* _Problems and tasks_
• 1. According to the excerpt on Simon Denny, where was his solo exhibition "Blockchain Future States" on display this fall?
• 2. Summarize the excerpt on Simon Denny's blockchain art in two sentences.
• 3. Pick up the excerpt on Simon Denny's blockchain art after its final sentence and continue writing it.

* _Source extract_
--------------------------------
Installation view of Simon Denny, Blockchain Future States, 2016. Courtesy of the artist and Petzel, New York.

Others are more ambivalent about the technology. Simon Denny is another Berlin-based artist who also works with blockchain—not as a tool but as a creative concept. When we met, Denny’s studio in Berlin looked like something out of a sci-fi experiment, filled with technological detritus, sculptures of video game characters, and three giant replicas of the boardgame Risk. “Each [sculpture] offers a different perspective on the future of blockchain,” he explained. Denny, who earlier this year presented a blockchain-themed work at the Berlin Biennale, had created these works for his solo exhibition, “Blockchain Future States,” which was on display at New York’s Petzel Gallery this fall. “I want to make blockchain accessible,” he told me. “But I also want to ask questions. I’m a fan of critical art.”

For curators like McConaghy and artists like van den Dorpel, blockchain offers a kind of utopia: Open sourced, freely available and totally decentralized, it’s an escape from the traditional financial world. But for Denny, many of the firms that are utilizing blockchain technology are starting from a neoliberal, right-wing view of the economy: “All of the futures of blockchain end up there,” says Denny. “I want to make a caricature of these companies and what they represent, of a world where power is increasingly defined by private companies.” Still, Denny is not entirely critical. By utilizing things like board games and videogames, his work remains playful, allowing viewers to draw their own conclusions about the technology.
--------------------------------
* _Information supplied_
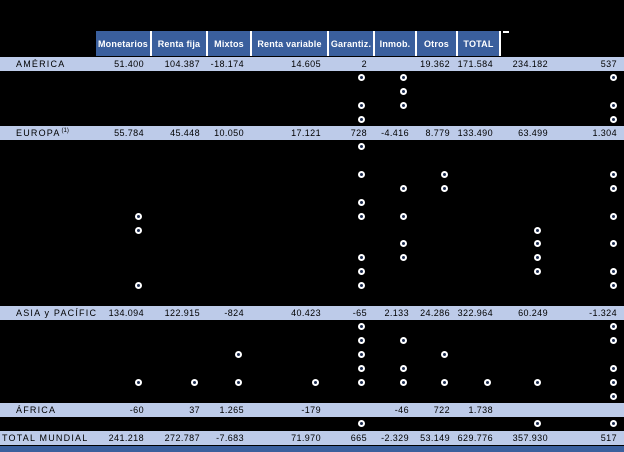  Describe the element at coordinates (185, 134) in the screenshot. I see `value-cell: 45.448` at that location. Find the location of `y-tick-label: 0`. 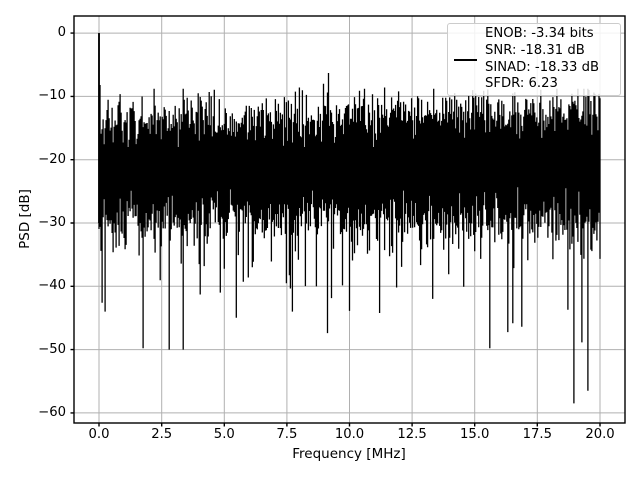

y-tick-label: 0 is located at coordinates (62, 33).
--------------------------------
* _Results of the tasks_
• 1. New York's Petzel Gallery.

• 2. Berlin-based artist Simon Denny works with blockchain as a creative concept rather than a tool, and he made sculptures for his solo exhibition "Blockchain Future States," including three giant replicas of the board game Risk, each offering a different perspective on the technology's future. Where some curators and artists see blockchain as a decentralized utopia, Denny sees many firms using it as starting from a neoliberal, right-wing view of the economy that he wants to caricature, though his playful use of board games and video games lets viewers draw their own conclusions.

• 3.
Denny is skeptical about the application of blockchain to the art world itself. For him, provenance and verification of artworks isn’t an issue. “The art world is too small,” he says. “Things move too slowly. Art sales are very personal; everyone knows where a work came from. The art world can’t be disrupted from the outside in.” Even Servais admits the technology has its limitations. “Is it the grail and the final solution? No, of course we need to keep improving,” he says. “But it is a fantastic base that we can continue.”

As for McConaghy, blockchain has always been just one of many technologies that will continue to change and improve the art world. For her, technology is about creating many possible answers to a problem, not a single solution. “People think it’s a magic bullet, but it’s not. Blockchain is one vehicle, a tool where you don’t have to trust just one institution,” she says. “ I grew up in the Soviet Union, I like having choices.”